Der isländische Torjäger traf diesmal nicht nur zweimal (43./Foulelfmeter und 86.), sondern legte auch noch 36 Sprints hin - so viel wie kein anderer Akteur. Hinter ihm brillierte der österreichische Nationalspieler, der als Freigeist das 1:0 besorgte (22.) und den Strafstoß zum 2:0 herausholte. "Es macht Spaß, wenn man sich zu zweit im Sturm so gut versteht", erklärte Gregoritsch, der im vergangenen Sommer erst den Hamburger SV verlassen musste, um in einem ruhigeren Ambiente den nächsten Entwicklungsschritt zu machen. "Hier weiß jeder, was zu tun ist, und wir wissen ganz genau, wie jeder Gegner zu bespielen ist", artikulierte der gebürtige Grazer, der nach eigener Aussage durch die Vollbelastung auch "fitter" geworden sei. Ihm imponiere in neuer Umgebung zuvorderst, "dass wir ohne Ausreißer nach unten durch die Saison kommen". Augsburg war nur beim FC Bayern (0:3) chancenlos.

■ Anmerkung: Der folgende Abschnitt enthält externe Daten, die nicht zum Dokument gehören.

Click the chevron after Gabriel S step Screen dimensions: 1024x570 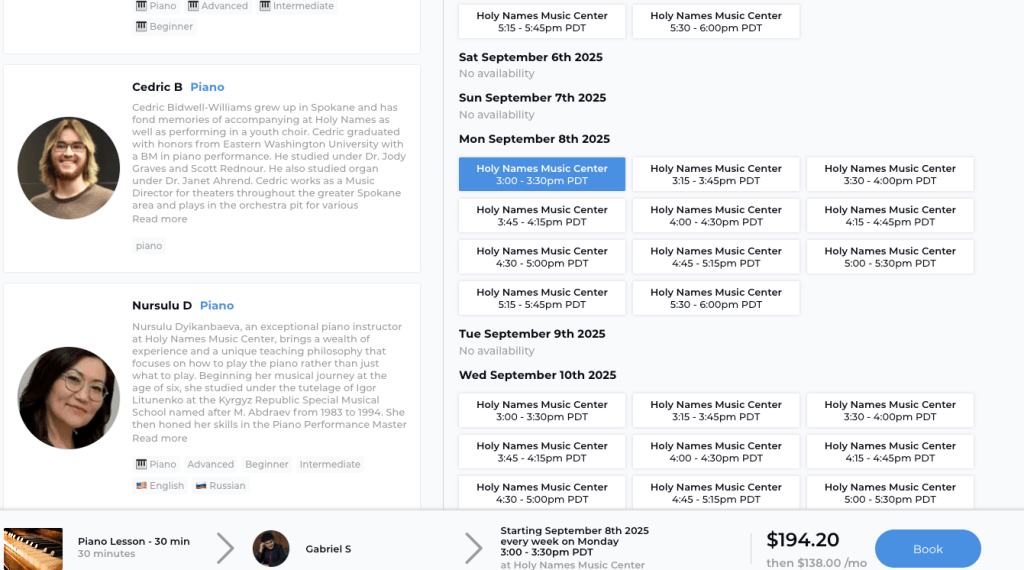coord(473,548)
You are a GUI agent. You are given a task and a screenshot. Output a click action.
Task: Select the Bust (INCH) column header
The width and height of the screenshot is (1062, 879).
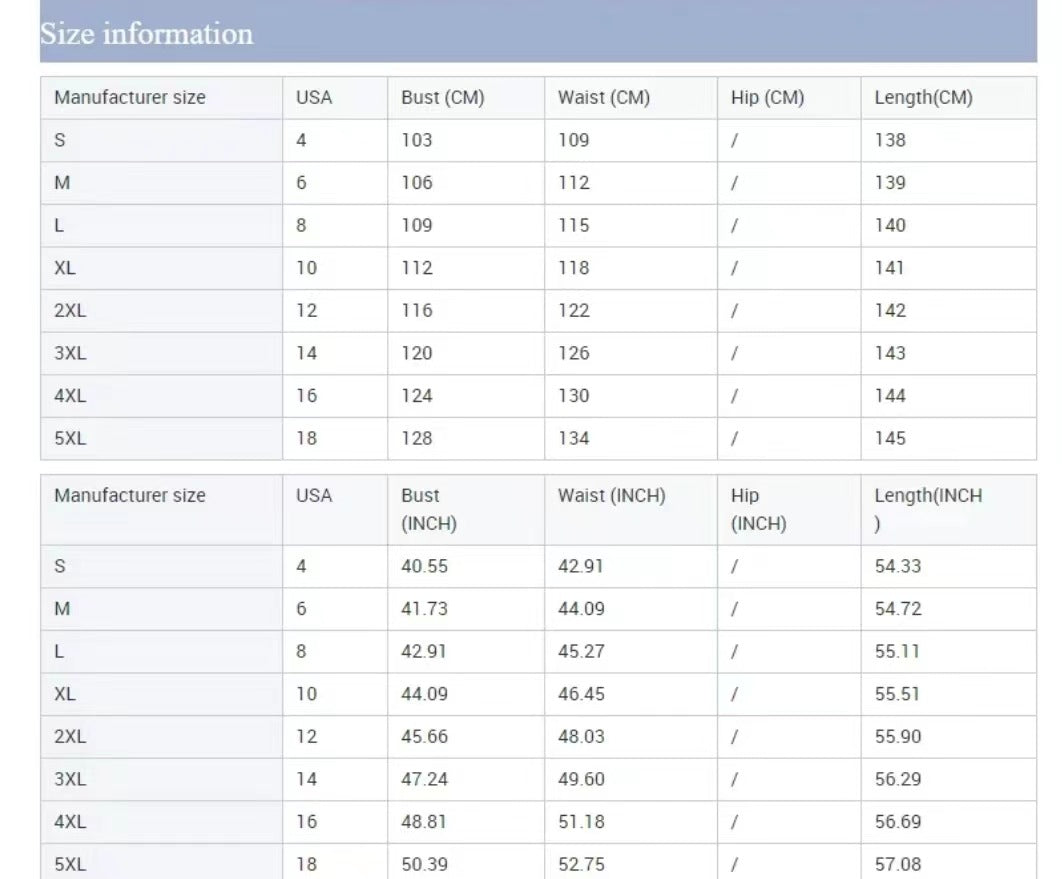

Gerade an Gregoritsch stachen neben Effektivität und Torinstinkt (zehn Scorerpunkte) auch Einsatzwillen und Aufopferungsbereitschaft heraus. Denn als sein Team den Tätigkeitsbereich nach der Pause vorwiegend in die eigene Hälfte verlagerte, tauchte der 1,93-Meter-Schlaks nicht unter, sondern ging als Leuchtturm voran, indem er Bälle herausköpfelte, Laufwege verstellte oder Grätschen ansetzte. Wenn ein Techniker solche Frondienste als Selbstverständlichkeit begreift, freut das einen Fußballlehrer. "Es macht ihm richtig Spaß: Er hat erkannt, dass das eine das andere nicht ausschließt", lobte Baum.

Störend am Mainzer Europakreisel war eigentlich nur, dass der Gästeblock eine Pyro-Show inszenierte, die der Stadionsprecher mit passenden Worten brandmarkte: "Macht doch den Scheiß aus! Nicht mal in der B-Klasse zündet man Bengalos!" Nachdem sich die stinkenden Rauchschwaden verzogen hatten, fiel dem FCA-Anhang zum Glück noch etwas Besseres ein: Sie trällerten Lieder vom Europapokal, den ihr Klub bereits vor drei Jahren als Underdog erreicht hatte. Solchen Szenarien verweigert sich allerdings die sportliche Leitung (noch) beharrlich. Baum könnte nach eigener Aussage genügend "abschreckende Beispiele" von Vereinen aufzählen, die für Träumereien später bestraft worden seien: "Deshalb geht für uns gleich am nächsten Tag die Arbeit weiter." Reuter fand die ergatterten Punkte deshalb so wichtig, "weil jetzt auch Werder Bremen gewonnen hat". Sollte heißen: Auch für diese internationale Ambitionen gibt es vom FC Augsburg nur ein müdes Lächeln.